1. "Such a law would create a new crime."
I reply, it ought to. To bring up children in ignorance is a crime and should be treated as such. As the most prolific source of criminality it should be under the ban of legal condemnation and the restraint of legal punishment.
2. "It interferes with the liberty of parents." I reply again, it ought to, when they are incapacitated by vice or other causes for the performance of essential duties as parents.... If the law may prohibit the owner from practicing cruelty upon his horse or ox, it may restrain the parent from dwarfing the mind and debasing the character of his child.... The child has rights which not even a parent may violate. He may not rob his child of the sacred right of a good education.... When a parent is disqualified by intemperance, cruelty, or insanity, society justly assumes the control of the children.... The State should protect the helpless, and especially these, its defenseless wards, who otherwise will be vicious as well as weak.
3. "It arrogates new power by the Government." So do all quarantine and hygienic regulations and laws for the abatement of nuisances. Now, ignorance is as noxious as the most offensive nuisance, and more destructive than bodily contagions.
4. "It is un-American and unadapted to our free institutions."

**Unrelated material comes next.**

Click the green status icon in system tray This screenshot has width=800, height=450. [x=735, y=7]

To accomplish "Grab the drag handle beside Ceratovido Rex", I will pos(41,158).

To put the question in the most offensive form, it may be asked, "Would you have policemen drag your children to school?" I answer, "Yes, if it will prevent his dragging them to jail a few years hence."
5. "Compulsory education is monarchical in its origin and history." Common as is this impression it is erroneous.... Before the peace of Westphalia, before Prussia existed as a kingdom, and while Frederick William was only "elector of Brandenburg," Connecticut adopted coercive education.
6. "Attendance would be just as large without the law as it is now."
It may be so. But so far from being an objection, this fact is strong proof of the efficiency of that law which has itself helped create so healthful a public sentiment. Were the law to be abrogated tomorrow the individual and general interest in public education would remain. The same might have been said of Connecticut for more than 170 years after the adoption of compulsory education. During all that period a native of this State of mature age unable to read the English language would have been looked upon as a prodigy. Still, in Connecticut as well as in Germany, it was the law itself which greatly aided in awakening public interest and in fixing the habits, associations, and traditions of the people.